Uploading files from S3 into Multi FileFeeds

Copy files directly from your S3 bucket into a Multi FileFeed import using server-side S3 copy — no data flows through your application. Supports files up to 20 GiB.

Use the upload-from-s3 endpoint to import files from your own Amazon S3 bucket into a Multi FileFeed import. OneSchema copies the file server-side (S3 to S3) using your configured IAM role, so no file data passes through the API client.

This is the recommended upload method for large files (up to 20 GiB) and for automated pipelines where files already reside in S3. Note that presigned/direct uploads are limited to 5 GiB, making upload-from-s3 the only option for files larger than 5 GiB.


How it works

sequenceDiagram
    participant Client as API Client
    participant API as OneSchema API
    participant SrcS3 as Source S3 Bucket<br/>(your account)
    participant DstS3 as Destination S3 Bucket<br/>(OneSchema account)

    Client->>API: POST /upload-from-s3<br/>{s3_account_id, object_uri}
    API->>API: Assume your IAM role via STS<br/>(two-hop role chain)
    Note right of API: All S3 calls below use<br/>your role's credentials
    API->>SrcS3: HeadObject (verify file exists, get size)
    SrcS3-->>API: 200 OK (content_length, content_type)
    alt File ≤ 5 GiB
        API->>DstS3: CopyObject (single-part)
        DstS3-->>API: 200 OK
    else File > 5 GiB
        API->>DstS3: CreateMultipartUpload
        DstS3-->>API: upload_id
        API->>DstS3: UploadPartCopy ×N (1 GiB parts, parallel)
        DstS3-->>API: ETags
        API->>DstS3: CompleteMultipartUpload
        DstS3-->>API: 200 OK
    end
    API-->>Client: 200 OK
  1. Your API client sends a single POST request with the S3 URI and the ID of the S3 account to use.
  2. The OneSchema API assumes the IAM role configured on that S3 account (via STS) and verifies the file exists.
  3. The API copies the file directly from your bucket to OneSchema's internal storage using the S3 CopyObject API. For files larger than 5 GiB, the copy is performed as a multipart upload with 1 GiB parts copied in parallel.
  4. The API returns 200 OK once the copy is complete.
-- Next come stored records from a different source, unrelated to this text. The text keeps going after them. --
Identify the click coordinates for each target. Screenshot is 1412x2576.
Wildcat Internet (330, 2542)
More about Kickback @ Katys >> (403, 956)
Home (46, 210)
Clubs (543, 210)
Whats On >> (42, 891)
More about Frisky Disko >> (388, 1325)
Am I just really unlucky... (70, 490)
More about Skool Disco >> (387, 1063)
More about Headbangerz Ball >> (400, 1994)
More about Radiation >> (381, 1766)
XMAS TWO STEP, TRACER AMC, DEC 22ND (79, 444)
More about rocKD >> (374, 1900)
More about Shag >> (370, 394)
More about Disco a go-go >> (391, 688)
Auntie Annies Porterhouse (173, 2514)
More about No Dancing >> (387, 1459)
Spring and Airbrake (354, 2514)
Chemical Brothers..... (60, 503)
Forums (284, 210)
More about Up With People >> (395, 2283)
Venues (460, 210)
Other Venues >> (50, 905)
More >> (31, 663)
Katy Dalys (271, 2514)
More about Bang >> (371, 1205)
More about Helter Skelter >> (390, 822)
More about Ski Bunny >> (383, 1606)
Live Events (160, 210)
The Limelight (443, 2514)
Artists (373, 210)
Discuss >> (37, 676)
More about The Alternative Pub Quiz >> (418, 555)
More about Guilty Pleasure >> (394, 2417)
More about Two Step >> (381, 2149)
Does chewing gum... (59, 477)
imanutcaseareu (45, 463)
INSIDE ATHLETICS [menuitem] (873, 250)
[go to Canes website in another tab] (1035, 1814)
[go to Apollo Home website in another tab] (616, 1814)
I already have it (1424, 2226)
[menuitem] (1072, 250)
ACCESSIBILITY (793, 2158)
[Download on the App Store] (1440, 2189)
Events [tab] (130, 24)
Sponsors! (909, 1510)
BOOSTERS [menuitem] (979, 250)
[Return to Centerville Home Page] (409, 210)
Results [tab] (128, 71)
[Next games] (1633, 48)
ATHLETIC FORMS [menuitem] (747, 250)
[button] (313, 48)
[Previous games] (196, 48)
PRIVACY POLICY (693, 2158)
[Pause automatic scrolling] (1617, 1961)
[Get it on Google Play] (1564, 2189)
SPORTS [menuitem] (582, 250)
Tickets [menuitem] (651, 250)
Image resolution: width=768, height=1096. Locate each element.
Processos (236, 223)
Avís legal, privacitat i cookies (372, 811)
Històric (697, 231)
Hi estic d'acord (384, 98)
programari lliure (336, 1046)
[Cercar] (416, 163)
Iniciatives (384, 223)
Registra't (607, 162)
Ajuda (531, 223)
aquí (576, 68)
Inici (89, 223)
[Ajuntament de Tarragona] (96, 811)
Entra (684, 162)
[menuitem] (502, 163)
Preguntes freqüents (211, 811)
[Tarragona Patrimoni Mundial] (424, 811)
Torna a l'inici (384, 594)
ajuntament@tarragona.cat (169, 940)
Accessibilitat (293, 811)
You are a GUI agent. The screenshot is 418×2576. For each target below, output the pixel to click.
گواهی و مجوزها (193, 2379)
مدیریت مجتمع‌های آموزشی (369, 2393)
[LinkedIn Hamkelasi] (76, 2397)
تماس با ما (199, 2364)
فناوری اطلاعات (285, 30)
No file data is downloaded to or uploaded from the API server — the copy happens entirely within AWS.


Prerequisites

This guide uses the following placeholders — replace them with your actual values:

PlaceholderDescription
SOURCE_ACCOUNT_IDYour AWS account ID (12-digit number)
SOURCE_BUCKETThe S3 bucket containing files to import
YOUR_EXTERNAL_IDShared secret for the IAM trust policy
ONESCHEMA_ACCOUNT_IDOneSchema's AWS account ID (provided during onboarding)
ONESCHEMA_IMPORTS_BUCKETOneSchema's internal imports bucket (provided during onboarding)

1. Create an S3 Account

Register an IAM role that OneSchema will assume to access your bucket. You need:

  • Role ARN — the ARN of an IAM role in your AWS account (e.g. arn:aws:iam::SOURCE_ACCOUNT_ID:role/OneSchemaS3AccessRole)
  • External ID — a shared secret used in the role's trust policy for secure cross-account assumption
curl -X POST "https://api.oneschema.co/v0/s3-accounts" \
  -H "X-API-KEY: YOUR_API_KEY" \
  -H "Content-Type: application/json" \
  -d '{
    "name": "Production S3 Access",
    "role_arn": "arn:aws:iam::SOURCE_ACCOUNT_ID:role/OneSchemaS3AccessRole",
    "external_id": "YOUR_EXTERNAL_ID"
  }'

Save the returned id — this is the s3_account_id used in the upload call.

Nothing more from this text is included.